The researchers report that the primary phenolic acid that emerged in the study was rosmarinic acid (0.39 to 157 ug/g DW), the main phenol for the Lamiaceae family (oregano, thyme, and rosemary). They note a similar pattern for p-hydroxybenzoic acid (1.14 to 15.2 ug/g DW), caffeic acid (0.44 to 12.6 ug/g DW), and syringic acid (0.40 to 3.46 ug/g DW). For these analytes, the lower concentrations presented in bay while the highest concentrations detected in rosemary.
They report low concentrations of chlorogenic acid for all samples (0.12 to 1.07 ug/g DW) except cumin (4.18 ug/g DW).
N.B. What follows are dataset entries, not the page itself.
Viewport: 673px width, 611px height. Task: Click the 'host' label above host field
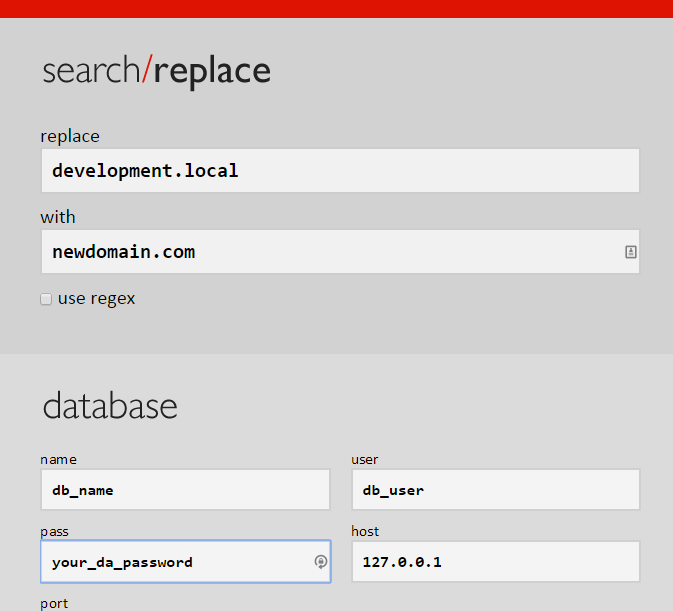[365, 531]
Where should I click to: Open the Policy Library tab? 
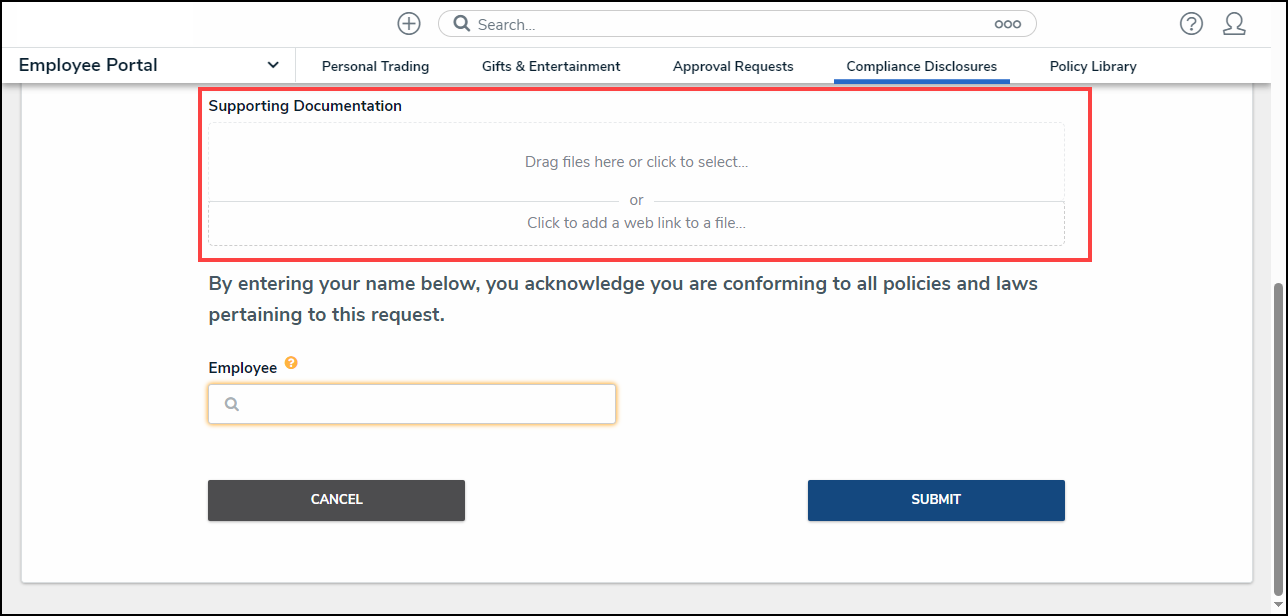(1093, 66)
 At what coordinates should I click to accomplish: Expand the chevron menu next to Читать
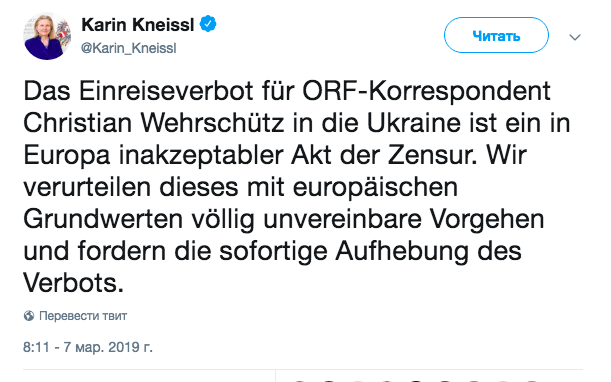(575, 37)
Other highlighted phenols included protocatechuic acid (2.05 to 10.2 ug/g DW); p-coumaric acid (0.74 to 9.64 ug/g DW); ferulic acid (0.33 to 2.15 ug/g DW); and quercetin (0.32 to 7.50 ug/g DW). They detected catechin and epicatechin in cumin (14.1 ug/g DW, 6.43 ug/g DW) and cinnamon (16.1 ug/g DW, 7.25 ug/g DW), but these were below the detection limit for other samples.
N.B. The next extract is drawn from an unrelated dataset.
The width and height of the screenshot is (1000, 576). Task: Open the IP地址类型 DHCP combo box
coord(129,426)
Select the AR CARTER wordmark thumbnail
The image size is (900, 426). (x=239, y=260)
Finally, Vallverdú-Queralt et al. used principal component analysis to plot the relationships between the samples and the identified phenolic compounds. Briefly, they observed that cumin and cinnamon were highly correlated with the compounds catechin, epicatechin and quercetin. Bay, thyme and oregano were correlated with p-coumaric and ferulic acids. Rosemary was highly correlated with rosmarinic, caffeic, syringic and p-hydroxybenzoic acids.
The researchers report Orbitrap HRMS to be a robust option for phenolic profiling of culinary herbs and spices regardless of the availability of authentic standards. They further offer this study as evidence of the rich phenol content and antioxidant capacity of the analyzed herbs and spices.
1 Vallverdú-Queralt, A. et al. (2014) ‘A comprehensive study on the phenolic proﬁle of widely used culinary herbs and spices: Rosemary, thyme, oregano, cinnamon, cumin and bay.’ Food Chemistry 154, 299–307.
2 Vallverdú-Queralt, A. et al. (2010) ‘Improved characterization of tomato polyphenols using liquid chromatography/electrospray ionization linear ion trap quadrupole Orbitrap mass spectrometry and liquid chromatography/electrospray ionization tandem mass spectrometry.’ Rapid Communication in Mass Spectrometry, 24, 2986–2992.